The Lieberman-Hagel bill received support from Compete America, a coalition of corporations, educators, research institutions and trade associations representing U.S. employers. Also in favor of the bill is Microsoft Corporation, whose well-know chairman, Bill Gates, testified before Congress in March to drum up support for more liberal H-1B quotas. Gates expressed concern that American technology competitiveness will be at risk if we limit access to foreign talent, since domestic workers are in short supply.
This last point is quite controversial in the IT community. Unemployed high-tech professionals who can't find work say that the manpower shortfalls claimed by the industry are largely fabricated and are being used to justify using cheaper foreign labor. Wrapped up in this is an industry culture that offers little support or incentive for retraining to keep worker skills relevant. The Programmers Guild says this type of environment devalues experienced workers and tends to shorten career paths. As someone who worked for commercial software companies for over two decades, I can attest that this characterization is largely correct.
In a recent IT Jungle article, Victor Rozek asks the obvious question: If there's a labor shortage in high-tech, why aren't wages rising? That's what's supposed to happen in a free market. Rozek, like others, has come to the conclusion that companies are doing what they do best, i.e., holding down costs and maximizing profits.
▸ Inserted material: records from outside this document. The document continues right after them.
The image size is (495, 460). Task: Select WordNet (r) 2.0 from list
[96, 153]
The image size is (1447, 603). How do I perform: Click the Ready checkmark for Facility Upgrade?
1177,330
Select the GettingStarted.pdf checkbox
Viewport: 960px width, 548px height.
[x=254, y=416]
Importing labor and outsourcing to other countries has become one of the most efficient ways to do this. From the employers' point of view, the shortage is real because they've self-limited their supply of domestic workers.
Unfortunately, the belief that foreign workers are needed because not enough domestic ones are available is a kind of self-fulfilling prophecy. Without true wage equity, once employers start trading in their domestic IT workers, it will become progressively harder to motivate the natives to enter the field. By embracing foreigners, the employer has stepped onto a treadmill that may be hard to get off.
What's a capitalist to do? In this still young age of globalization, American competitiveness may not be a coherent concept — at least from the point of view of U.S. workers. Companies are seeking to compete on a worldwide basis, while workers are looking for a level playing field. That puts the workers on the defensive since corporations can live globally, people can't. Against the backdrop of an uneven economic landscape, globalization has created some inequities than neither employer nor employee has yet figured out.